TSMC are discussing 22-nm FinFET process (27.1), Intel (27.2) have a HKMG RFCMOS review, Qualcomm (27.3) are talking 28-nm low-power SoC technology (gate-first or gate-last – we’ll see!), and IBM (27.5) are updating the 32-nm eDRAM work they presented last year. The odd paper out (27.4) is a more theoretical study by Texas Instruments of the way 1/f noise is affected by layout features such as active/active spacing and dual stress liner boundaries.

Cross and Longitudinal (right) Sections of TSMC 22-nm FinFET (Source: TSMC/IEDM)

In the parallel sessions Renesas is detailing microwave annealing of NiPt silicide (26.1), STMicroelectronics et al.(29.1) and NXP-TSMC (29.2) have phase-change memory papers, and Hynix (29.7) is showing off a 3D NAND-flash memory cell.

Lunchtime, ASM is holding their fourth annual seminar with their own speakers and Mike Chudzig from IBM, on ALD and epitaxy in CMOS.

Afternoon session 33 (novel processes) kicks off with an invited talk by Ichiro Mori of SELETE (33.1) on their EUV results; I’m not sure the concept of EUV is novel any more, but it’ll be interesting to see how far things have come.

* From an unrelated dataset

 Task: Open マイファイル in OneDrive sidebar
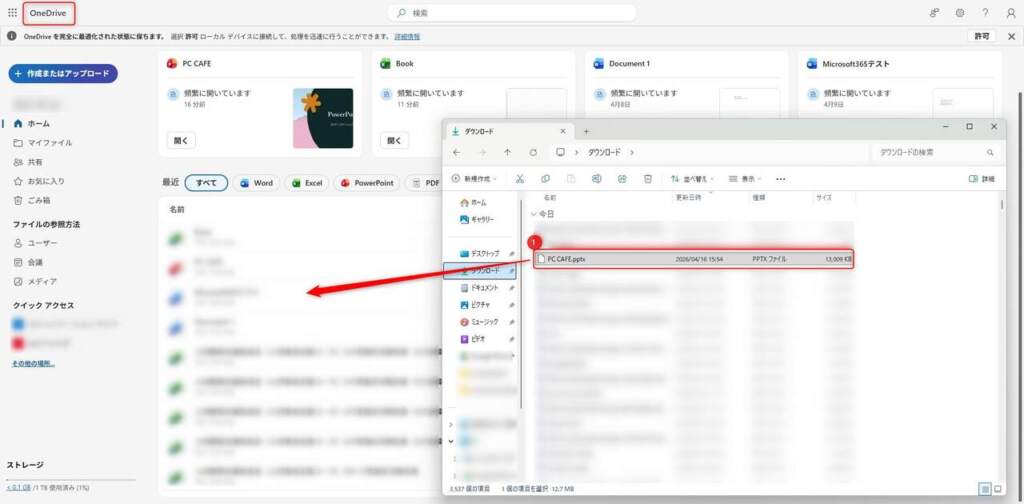pos(48,143)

Renesas has a paper on embedded DRAM with MIM capacitors in porous low-k (33.3), continuing the technology we have seen from the former NEC in the Nintendo Wii – now in volume production in their 55-nm process.

Embedded DRAM Capacitor Stack in NEC-Fabbed Memory Die From Nintendo Wii

A little later there is a talk by the IBM consortium on 32 nm BEOL using copper with a copper/manganese seed layer (33.5), followed by TSMC (33.6) discussing chip/package interactions when extreme low-k dielectrics are used.

In parallel sessions, TSMC have another FinFET paper (34.1), and a breakdown study of low-k dielectrics (35.2). Toshiba have an interesting failure analysis study (35.3) looking at anomalous phosphorus diffusion by scanning spreading resistance imaging, followed by U. Cal, IMEC, and Infineon (35.4) examining the effect of strain on ESD protection devices. Laura P. adds detail at ElectroIQ here.
By Wednesday afternoon a lot of attendees will be heading for home, and I’m usually thankful when the last paper’s done, but that’s not the end this year! The SOI Industry Consortium is holding a workshop on fully depleted SOI starting at 5 p.m., with some notable speakers from academe and industry. It will be in the Hilton, preceded by a reception and followed by a buffet supper to aid the weary bones and brain cells.

So as always, no peace for the curious! I will be trying to post a more detailed blog as the conference unfolds, but given all the interesting topics being covered, time may be at a premium. I hope to see you there!